Sunday, August 19

Stop spammers from using your Google Apps domain

Lately I've been getting a lot of return mail from accounts that were sent mail from spammers using my domain.  It's annoying and somewhat frustrating, especially if it is your business domain because you run the risk of being blacklisted.  Here are a couple of simple ways you can prevent this on a standard Google Apps account using Enom for domain registration.

Sender Policy Framework - This is an open standard that specifies which servers are allowed to send mail that a receiving server can validate messages against.  This can be set up fairly simply in your admin control panel.  To do this:

  1. Go to your domain control panel and click on "Domain Settings" and then on the "Domain names" tab.  From here, click on the "Advanced DNS Settings" which will give you a login to the domain settings with Enom.  
  2. Under "Host Records", click the Edit button and add a new TXT record with the following values
    1. Host Name: @
    2. Address: v=spf1 include:_spf.google.com ~all
    3. Record Type: TXT
This publishes the information that any mail not sent from an included domain should be rejected.

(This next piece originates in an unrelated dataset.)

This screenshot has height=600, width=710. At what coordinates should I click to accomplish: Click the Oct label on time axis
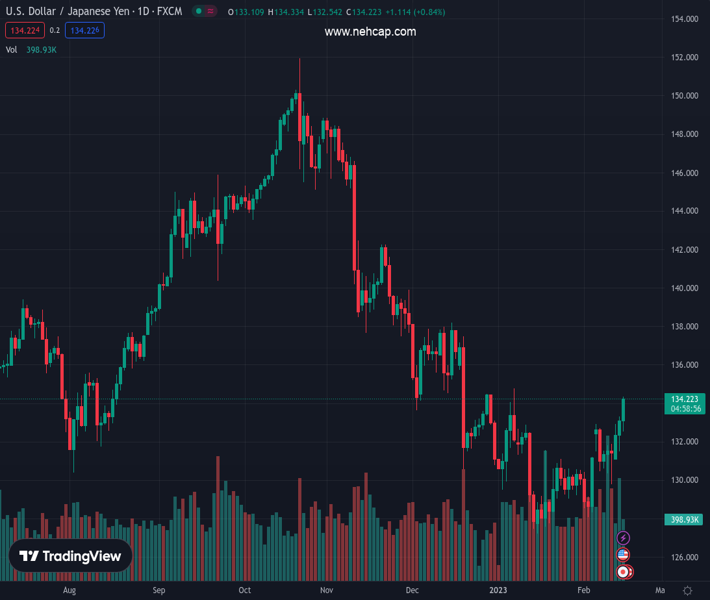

DomainKeys Identified Mail - This adds a signature in the email headers that allows association of a domain name to an email message.  It prevents spammers from forging the source address of their messages which allows other spam filtering to be more effective.  To implement this with your apps domain, go to the domain control panel and click on "Advanced tools".  At or near the bottom is a heading called "Authenticate email" with a link to a DKIM setup.  This is a fairly simple automated setup or you can set your own up manually if you know what you are doing.